> [Saved entries]:
..............................
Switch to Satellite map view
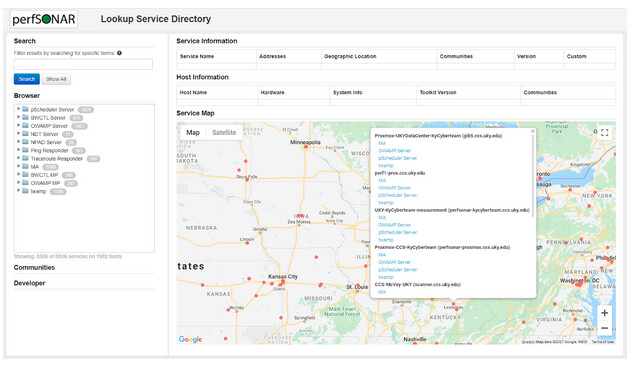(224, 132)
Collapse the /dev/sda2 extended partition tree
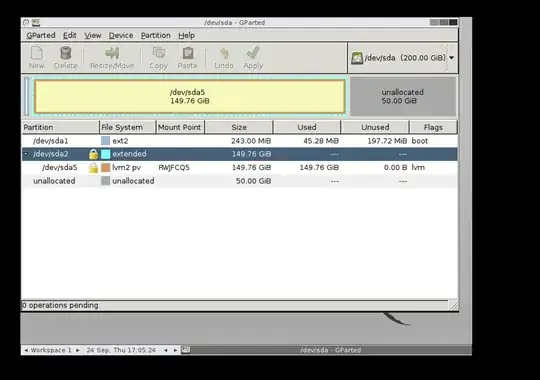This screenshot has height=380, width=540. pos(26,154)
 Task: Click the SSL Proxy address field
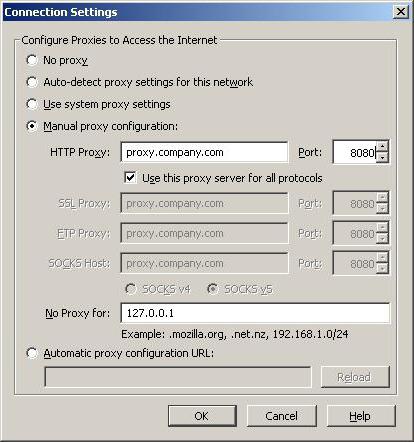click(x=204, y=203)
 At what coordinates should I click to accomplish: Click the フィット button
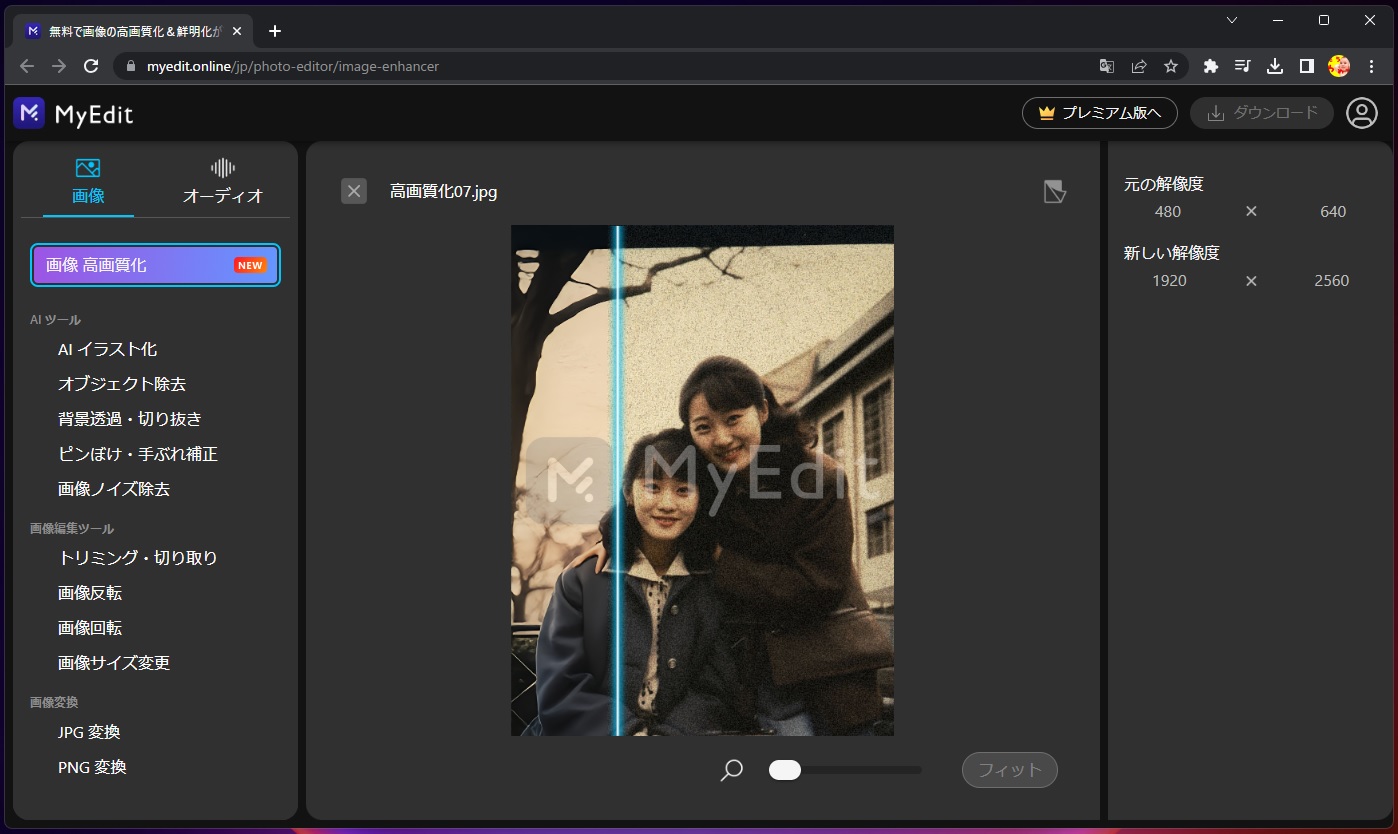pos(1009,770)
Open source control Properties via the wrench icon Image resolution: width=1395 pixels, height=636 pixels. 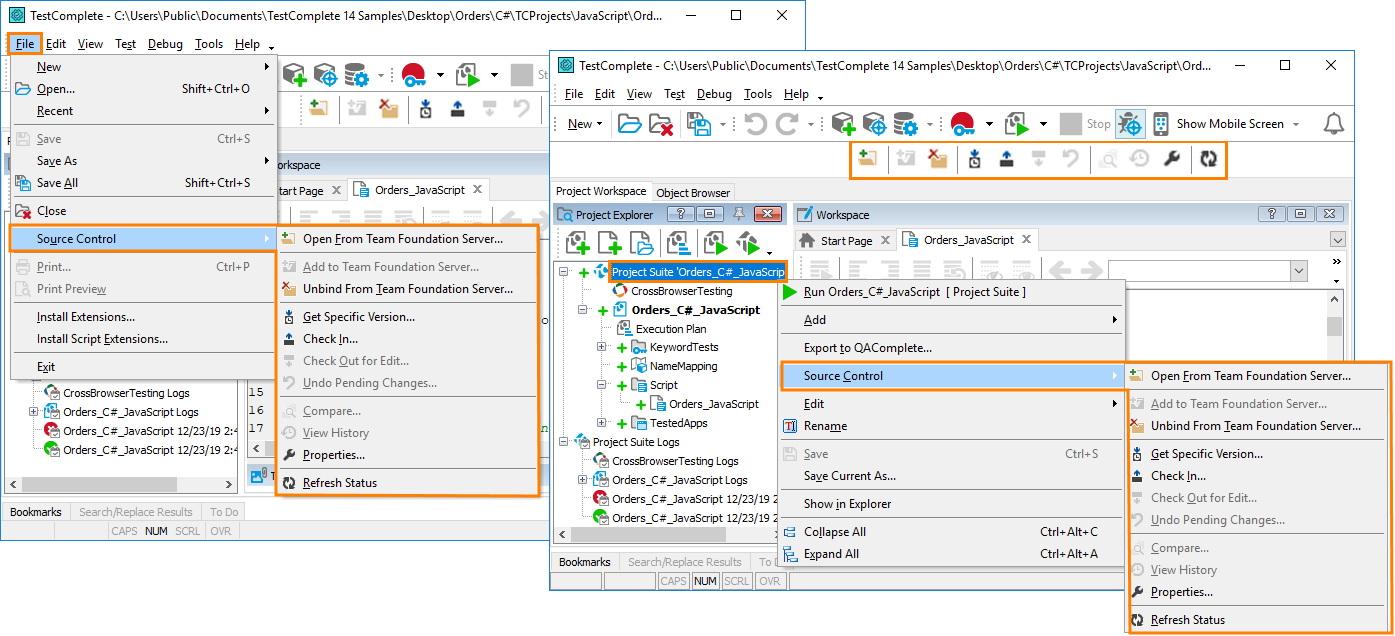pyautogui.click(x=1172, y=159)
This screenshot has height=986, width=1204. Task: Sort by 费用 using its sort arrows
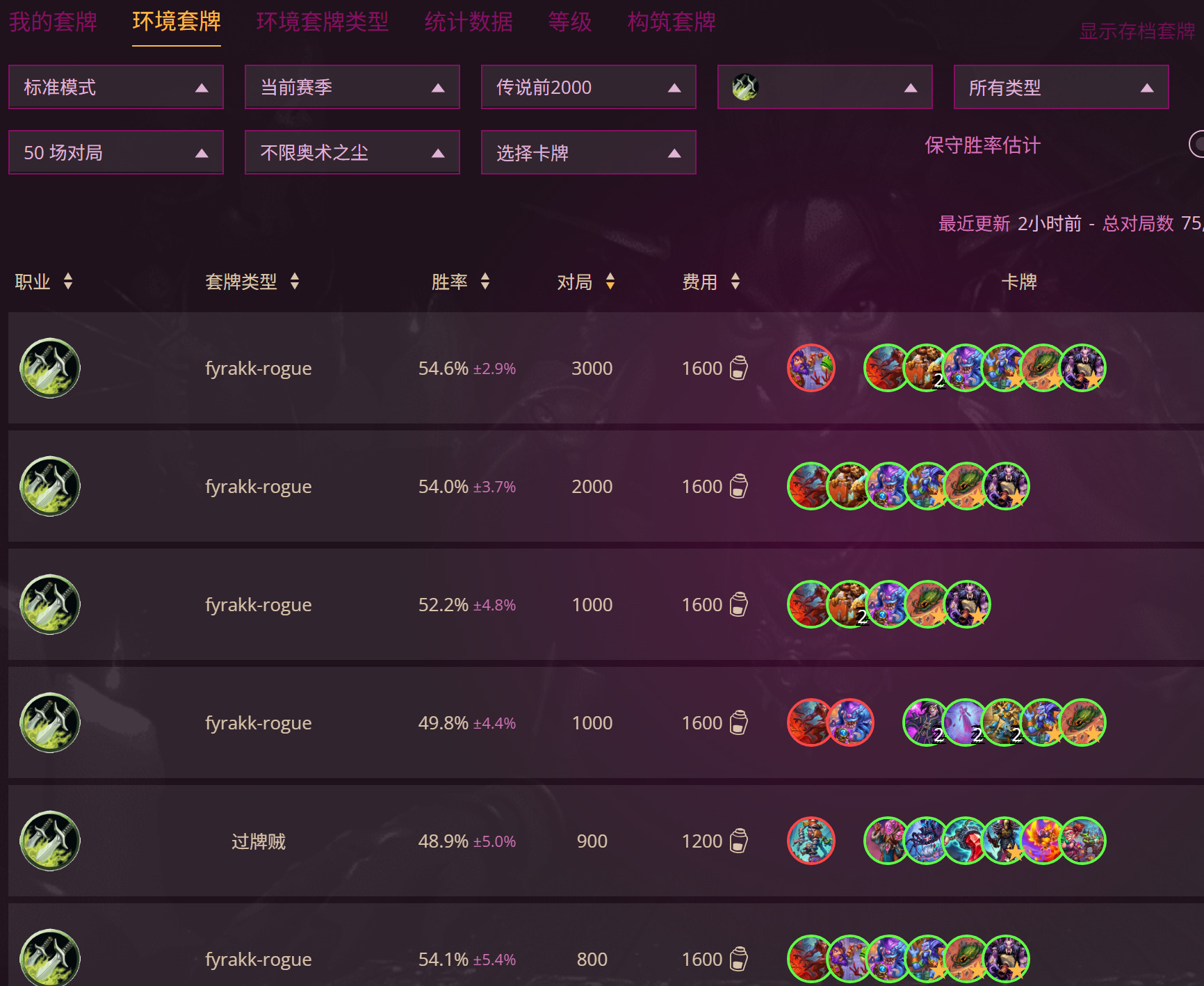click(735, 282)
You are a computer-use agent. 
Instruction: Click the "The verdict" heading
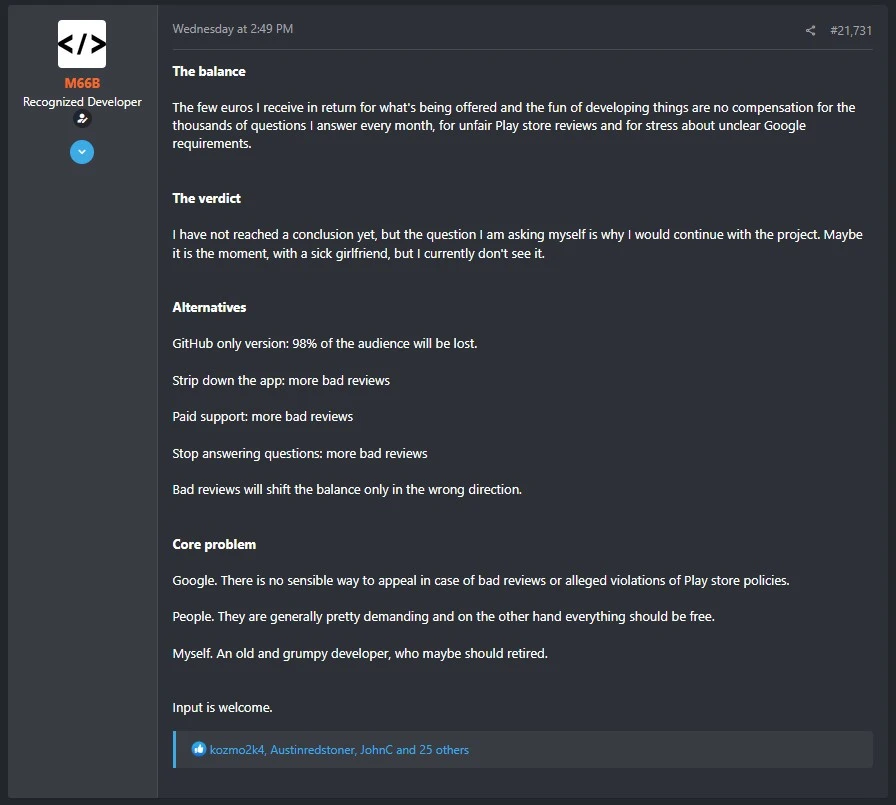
..............................
> [Try it]: Copy exactly, with no pictures, the lines from the line containing "This screenshot has height=986, width=1204." through the last line of the records above.

> [Solution for this task]:
This screenshot has height=986, width=1204. Task: Sort by 费用 using its sort arrows
click(735, 282)
You are a computer-use agent. 
Instruction: Click the "The verdict" heading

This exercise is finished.